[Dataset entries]
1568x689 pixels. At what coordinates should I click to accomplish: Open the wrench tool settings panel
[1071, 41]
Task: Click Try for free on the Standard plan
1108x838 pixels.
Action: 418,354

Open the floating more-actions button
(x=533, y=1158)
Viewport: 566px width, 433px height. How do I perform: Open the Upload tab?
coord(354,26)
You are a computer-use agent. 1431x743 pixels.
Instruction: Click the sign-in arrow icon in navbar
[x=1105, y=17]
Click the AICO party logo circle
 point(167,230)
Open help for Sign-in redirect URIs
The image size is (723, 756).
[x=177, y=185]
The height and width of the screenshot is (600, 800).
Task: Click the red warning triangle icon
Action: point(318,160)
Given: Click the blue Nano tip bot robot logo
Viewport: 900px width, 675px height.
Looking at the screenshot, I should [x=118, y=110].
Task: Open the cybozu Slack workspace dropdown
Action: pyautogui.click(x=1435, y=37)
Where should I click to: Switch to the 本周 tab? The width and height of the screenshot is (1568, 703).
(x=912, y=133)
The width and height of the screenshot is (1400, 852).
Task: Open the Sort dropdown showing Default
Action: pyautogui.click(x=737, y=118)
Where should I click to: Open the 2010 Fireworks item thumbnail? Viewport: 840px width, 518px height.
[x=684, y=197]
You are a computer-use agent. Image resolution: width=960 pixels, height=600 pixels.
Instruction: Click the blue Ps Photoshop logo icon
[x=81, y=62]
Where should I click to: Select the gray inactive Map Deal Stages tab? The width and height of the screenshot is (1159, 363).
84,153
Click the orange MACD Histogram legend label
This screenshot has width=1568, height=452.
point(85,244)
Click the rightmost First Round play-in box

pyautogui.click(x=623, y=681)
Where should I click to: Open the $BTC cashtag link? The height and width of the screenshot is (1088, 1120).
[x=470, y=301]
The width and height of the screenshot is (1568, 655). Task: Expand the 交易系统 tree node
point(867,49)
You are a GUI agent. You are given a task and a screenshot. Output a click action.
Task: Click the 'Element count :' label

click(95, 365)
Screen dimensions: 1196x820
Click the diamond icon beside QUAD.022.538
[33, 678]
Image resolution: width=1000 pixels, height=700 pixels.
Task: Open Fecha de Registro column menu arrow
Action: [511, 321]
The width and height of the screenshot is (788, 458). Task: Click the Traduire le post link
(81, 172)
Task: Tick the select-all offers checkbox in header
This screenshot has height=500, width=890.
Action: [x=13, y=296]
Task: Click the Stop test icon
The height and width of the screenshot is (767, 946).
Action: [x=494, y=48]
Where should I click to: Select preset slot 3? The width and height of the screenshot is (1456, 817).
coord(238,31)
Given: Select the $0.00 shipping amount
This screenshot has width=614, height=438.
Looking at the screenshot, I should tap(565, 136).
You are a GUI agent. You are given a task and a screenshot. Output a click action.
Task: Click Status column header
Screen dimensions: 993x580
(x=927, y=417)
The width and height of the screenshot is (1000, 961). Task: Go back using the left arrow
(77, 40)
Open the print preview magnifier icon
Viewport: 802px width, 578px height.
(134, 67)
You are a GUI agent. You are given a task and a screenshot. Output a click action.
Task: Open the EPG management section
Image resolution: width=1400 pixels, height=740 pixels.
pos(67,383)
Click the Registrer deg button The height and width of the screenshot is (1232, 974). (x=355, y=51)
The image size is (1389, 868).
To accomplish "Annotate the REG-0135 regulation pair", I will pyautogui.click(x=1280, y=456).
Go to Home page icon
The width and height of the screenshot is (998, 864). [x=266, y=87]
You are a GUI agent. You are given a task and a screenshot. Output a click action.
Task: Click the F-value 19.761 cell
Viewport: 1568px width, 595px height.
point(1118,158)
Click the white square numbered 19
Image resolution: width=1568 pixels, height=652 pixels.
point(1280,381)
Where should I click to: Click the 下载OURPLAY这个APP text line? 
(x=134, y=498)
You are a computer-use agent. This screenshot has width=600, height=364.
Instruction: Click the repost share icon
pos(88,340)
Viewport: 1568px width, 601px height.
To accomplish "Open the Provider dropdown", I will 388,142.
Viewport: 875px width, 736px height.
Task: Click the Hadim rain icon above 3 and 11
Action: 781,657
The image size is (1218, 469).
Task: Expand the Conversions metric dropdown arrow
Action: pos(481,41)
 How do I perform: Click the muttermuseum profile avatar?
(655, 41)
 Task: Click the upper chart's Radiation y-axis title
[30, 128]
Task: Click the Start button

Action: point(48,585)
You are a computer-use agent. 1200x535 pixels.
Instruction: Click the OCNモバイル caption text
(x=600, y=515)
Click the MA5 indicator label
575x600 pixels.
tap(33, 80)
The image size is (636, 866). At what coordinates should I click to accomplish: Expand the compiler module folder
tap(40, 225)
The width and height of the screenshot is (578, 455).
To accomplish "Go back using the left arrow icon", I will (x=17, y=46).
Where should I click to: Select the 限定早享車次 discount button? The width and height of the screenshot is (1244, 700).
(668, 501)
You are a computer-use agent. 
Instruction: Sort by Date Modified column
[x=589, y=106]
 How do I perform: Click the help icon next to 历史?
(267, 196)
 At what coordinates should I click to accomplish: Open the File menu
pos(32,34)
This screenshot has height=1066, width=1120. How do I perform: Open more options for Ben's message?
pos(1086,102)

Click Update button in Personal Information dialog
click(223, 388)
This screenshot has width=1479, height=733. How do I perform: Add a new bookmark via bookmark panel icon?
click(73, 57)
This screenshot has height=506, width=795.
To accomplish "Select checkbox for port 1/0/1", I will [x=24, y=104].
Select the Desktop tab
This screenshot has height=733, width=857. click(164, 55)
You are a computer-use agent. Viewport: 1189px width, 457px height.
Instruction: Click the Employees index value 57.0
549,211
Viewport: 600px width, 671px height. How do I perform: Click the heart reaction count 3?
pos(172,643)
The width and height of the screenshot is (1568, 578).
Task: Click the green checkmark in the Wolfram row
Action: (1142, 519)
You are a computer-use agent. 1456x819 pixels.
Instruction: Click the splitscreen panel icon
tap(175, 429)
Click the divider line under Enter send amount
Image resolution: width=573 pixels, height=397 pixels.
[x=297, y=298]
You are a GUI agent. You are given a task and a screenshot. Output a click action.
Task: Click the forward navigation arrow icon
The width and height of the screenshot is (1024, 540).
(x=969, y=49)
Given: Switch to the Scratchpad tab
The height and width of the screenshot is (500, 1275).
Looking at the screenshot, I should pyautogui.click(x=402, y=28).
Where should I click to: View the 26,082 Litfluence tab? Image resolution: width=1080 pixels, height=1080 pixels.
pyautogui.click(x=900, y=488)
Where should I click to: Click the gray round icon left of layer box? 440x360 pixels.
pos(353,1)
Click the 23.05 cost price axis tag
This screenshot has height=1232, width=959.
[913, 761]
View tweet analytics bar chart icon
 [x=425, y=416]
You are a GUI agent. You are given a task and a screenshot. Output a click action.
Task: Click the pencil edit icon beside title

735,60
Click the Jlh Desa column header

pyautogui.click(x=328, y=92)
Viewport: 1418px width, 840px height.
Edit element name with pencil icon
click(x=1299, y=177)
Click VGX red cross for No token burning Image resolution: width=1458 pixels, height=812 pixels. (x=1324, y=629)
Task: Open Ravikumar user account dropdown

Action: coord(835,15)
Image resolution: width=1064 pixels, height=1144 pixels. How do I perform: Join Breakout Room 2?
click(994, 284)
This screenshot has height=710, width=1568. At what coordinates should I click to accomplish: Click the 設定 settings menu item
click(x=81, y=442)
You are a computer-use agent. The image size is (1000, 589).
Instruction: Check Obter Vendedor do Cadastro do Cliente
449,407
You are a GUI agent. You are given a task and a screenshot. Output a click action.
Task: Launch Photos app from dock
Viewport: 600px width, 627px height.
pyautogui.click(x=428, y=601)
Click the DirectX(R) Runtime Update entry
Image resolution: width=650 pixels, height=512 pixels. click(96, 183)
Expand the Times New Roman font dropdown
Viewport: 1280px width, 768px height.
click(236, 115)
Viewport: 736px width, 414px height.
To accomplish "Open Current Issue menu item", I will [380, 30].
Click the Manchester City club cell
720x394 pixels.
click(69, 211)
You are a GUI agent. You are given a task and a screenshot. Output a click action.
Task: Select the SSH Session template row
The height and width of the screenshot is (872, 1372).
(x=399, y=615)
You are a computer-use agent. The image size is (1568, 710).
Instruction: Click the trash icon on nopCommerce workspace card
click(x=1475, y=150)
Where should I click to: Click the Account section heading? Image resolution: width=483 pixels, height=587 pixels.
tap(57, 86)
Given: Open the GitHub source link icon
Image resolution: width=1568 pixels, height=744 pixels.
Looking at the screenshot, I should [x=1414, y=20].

THE TASK:
Your answer must be a copy of every line in the data above that holds the string "cell".

SOLUTION:
Task: Click the F-value 19.761 cell
Click the Manchester City club cell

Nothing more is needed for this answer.